“E’ scandaloso che l’inchiesta non sia ancora conclusa“. Grazie al segretario provinciale del sindacato degli edili Fillea Cgil, Paolo Conte, si torna a parlare della morte di Salvatore Cucè, l’operaio calabrese deceduto a 33 anni nel febbraio del 2023 nel cantiere del Terzo valico, a Voltaggio, a causa della presenza di una sacca di gas in galleria non rilevata, secondo quanto emerso all’epoca. Proprio la notevole quantità di grisù tiene fermo lo scavo del tunnel appenninico da mesi così come le talpe meccaniche incastrate nelle rocce sul lato opposto, nella galleria scavata da Radimero (Arquata Scrivia). A Voltaggio, su 100 operai, 50 sono stati trasferiti in un cantiere di Brescia della Seli Overseas. Il sindacato alessandrino si dice preoccupato per la situazione del cantiere Val Lemme e in particolare per la sicurezza dei lavoratori. “A seguito dell’incontro avuto con l’azienda Seli Overseas, affidataria dei lavori di scavo delle gallerie nel cantiere Val Lemme- spiega Conte – abbiamo appreso che al momento l’azienda esclude l’ipotesi di un giacimento di gas nei tunnel a Voltaggio e che per avere risposte certe bisogna attendere ulteriori verifiche studi e accertamenti anche da parte di diverse università, tra le quali anche l’Università La Sapienza di Roma; tale incontro – continua Conte – è stato richiesto con urgenza da parte della Fillea Cgil a seguito delle dichiarazioni del Vice Ministro alle infrastrutture Edoardo Rixi, destando forti preoccupazioni in merito alla sicurezza dei lavoratori coinvolti nelle lavorazioni di quel cantiere”.

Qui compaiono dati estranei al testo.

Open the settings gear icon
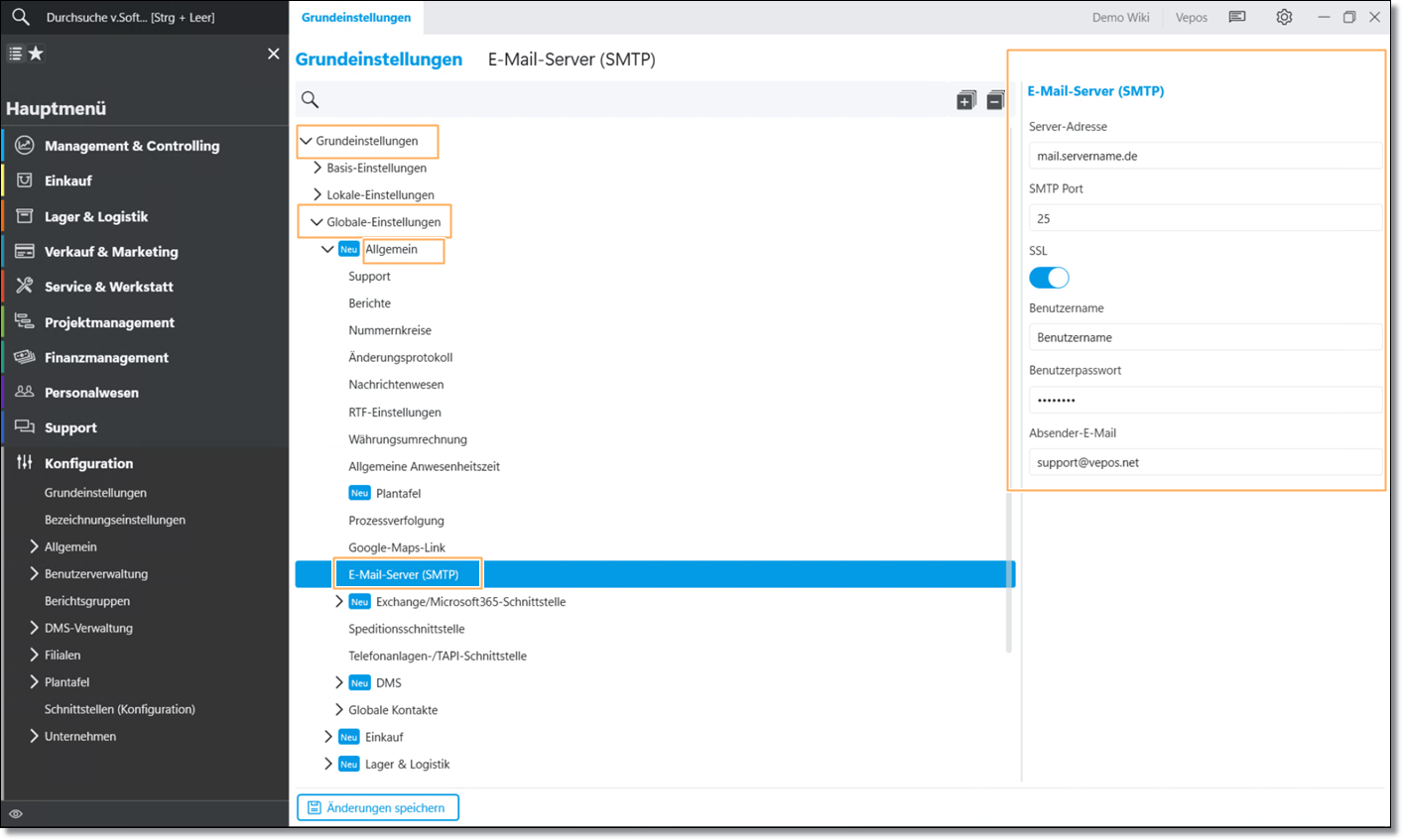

Rixi nelle settimane scorse aveva infatti parlato di un possibile giacimento che avrebbe potuto mettere a rischio l’opera. “Nonostante le rassicurazioni rispetto a miglioramento della ventilazione in galleria e alcuni fronti di scavo ancora fermi per precauzione – aggiunge il sindacalista – la questione sicurezza, per quanto ci riguarda, rimane aperta; i nostri timori rimangono, in quanto, quello di Voltaggio era e rimane un cantiere ad alto rischio dove la soglia di attenzione deve essere tenuta alta, sono ancora molti gli infortuni, alcuni anche gravi, che avvengono e non dobbiamo dimenticare che nel febbraio del 2023 in quella galleria ha perso la vita un ragazzo di 33 anni Salvatore Cuce’, ed è veramente scandaloso, a nostro giudizio, che l’inchiesta ad oggi non sia ancora conclusa“. Sono trascorsi quasi due anni dall’infortunio mortale, salito alla ribalta delle cronache nazionali ma poi finito nel dimenticatoio, nonostante la visita del sindaco di Roccabernarda, paese natale di Cucè, nel cantiere di Voltaggio, e altre iniziative. “In un paese dove ci sono 3 morti sul lavoro al giorno la sicurezza – conclude Conte – non può e non deve passare in secondo piano ed essere considerata un costo; serve limitare fortemente il sub appalto, più controlli lungo tutta la filiera delle costruzioni, il badge di cantiere e maggiore vigilanza sulla formazione dei lavoratori e la creazione di una procura nazionale sugli incidenti sul lavoro, per garantire tempi certi per chiudere le inchieste e fare giustizia”. La Fillea Cgil intende costituirsi parte civile una volta che sarà instaurato il procedimento per la morte di Cucè.